Глянцевая азбука | страница 15
Мериться можно только чем-то объективным, увы. А чем тогда? Чинами? Понтами? Близостью к пятке императора? Физической формой? Физической формой даже зэки в тюрьме не меряются. А там, где все-таки меряются, это называется «беспредел» и считается очень плохо. Чем еще можно померяться? Письками? Сексуальной привлекательностью, как в общине хиппи? Так 90 % населения никого не привлекают. И в отличие от бедности это неизлечимо.
Куда ни кинь, везде хочется попросится обратно. В мир наживы, чистогана и потреблятства.
Е
Емеля
Давайте писать это имя с маленькой буквы — как имя нарицательное. Напомним образ. Как имя нарицательное, Емеля ничего не делает, лежа не печи в ожидании щуки. Точнее, даже не в ожидании, волшебная щука дана постфактум. Просто на печи.
Духовное развитие Емели заключается в росте доказательной базы, почему с печи вставать не фиг. Во-первых, знает наш духовно окрепший Емеля, вставать с печи надо всем миром, и не иначе. Из этой серии, например: «в современной России невозможно заниматься бизнесом». То есть сначала с печи поднимутся политики, чиновники, инвесторы, народ, примут правильные законы и займутся бизнесом… Тогда емеля будет един с народом.
Еще один важный пункт: новая жизнь начинается с понедельника. С первого числа месяца. С нового года. С часа X, когда сам себе пустишь сигнальную ракету, раком свистнешь на горе и перейдешь в наступление от лежачего камня.
Казус социальной метафизики в том, что если новая жизнь начинается только вместе и с часа X, она не начинается никогда. Никто никому раком не свистнет. В лучшем случае у человека будет лишь индульгенция, что жизнь просрана не зря.
А вообще уловок море. Огромное черное море. Некоторые даже готовы работать по 24 часа в сутки, лишь бы не начать что-то Делать. Как мы знаем из первого закона Ньютона, «тело, если на него не действуют другие тела, покоится, или движется прямолинейно и равномерно». Прямолинейность и равномерность от зачатия до могилы ведь тоже своего рода покой…
Европа
Если в смысле материальном, то есть такой полуостров в конце Евразии, сравнительно мелкий кусочек суши. Но у нас сейчас не география. Если в смысле идеальном, то Европа, разумеется, внутри нас. Или пустое место там, где у других бывает Европа.

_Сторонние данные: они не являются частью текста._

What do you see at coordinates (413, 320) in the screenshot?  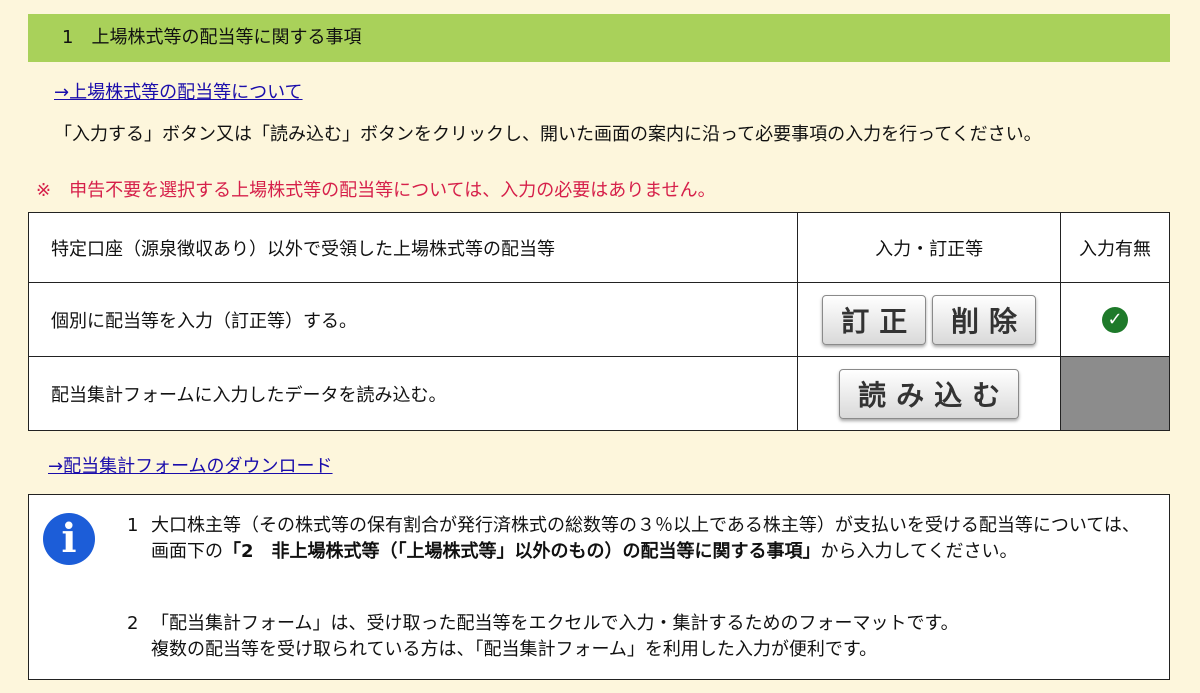 I see `individual-input-label: 個別に配当等を入力（訂正等）する。` at bounding box center [413, 320].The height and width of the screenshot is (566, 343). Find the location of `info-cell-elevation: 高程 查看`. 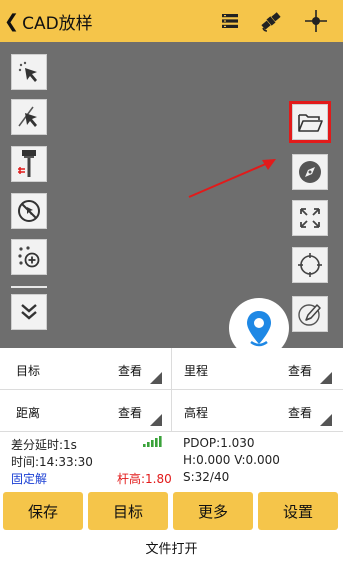

info-cell-elevation: 高程 查看 is located at coordinates (258, 411).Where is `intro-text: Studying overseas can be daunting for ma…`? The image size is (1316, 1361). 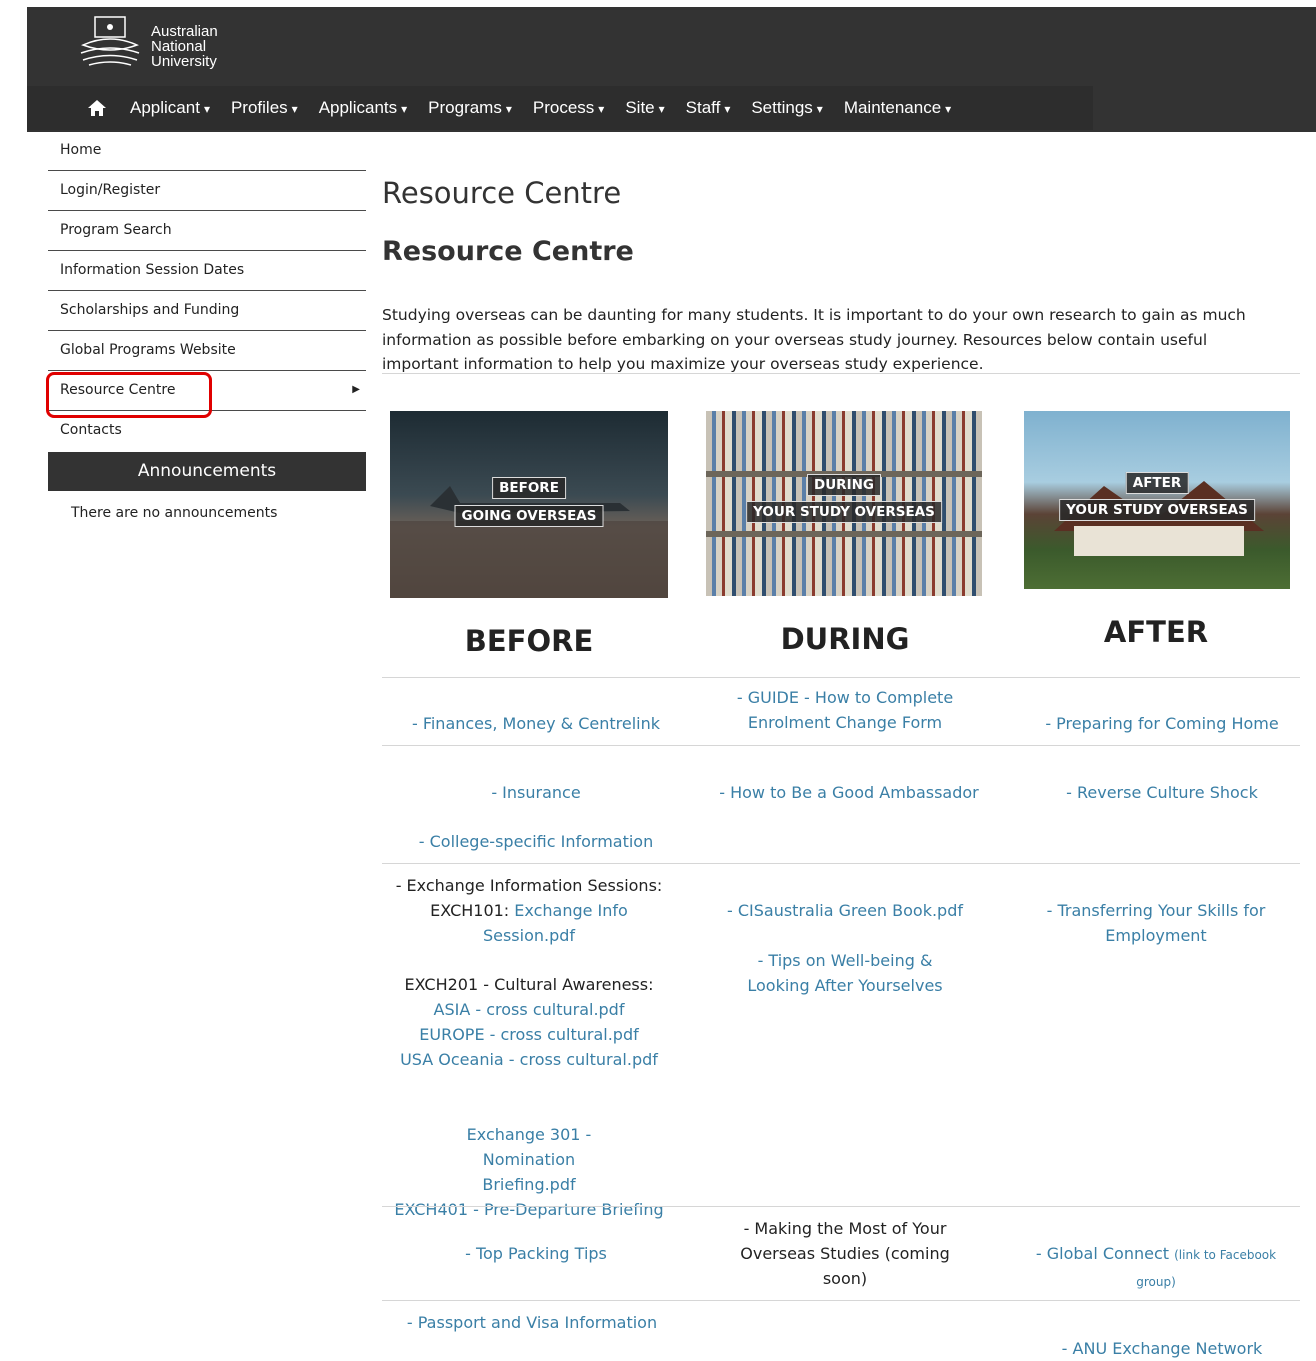
intro-text: Studying overseas can be daunting for ma… is located at coordinates (814, 340).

То есть? Вот есть такой анекдот про нас. «Что будет, если вдруг в России исчезнет вся водка? — По закону сохранения ничто не исчезает совсем. Если водка где-то исчезнет, то где-то она появится. Вот там, где она появится, и будет Россия». А если серьезно, что такое есть европейскость — чтобы Европа была там, где она появится? И если это исчезнет в Париже, там будет… черт знает что, какая-нибудь Африка. Хотя Париж никуда не денется.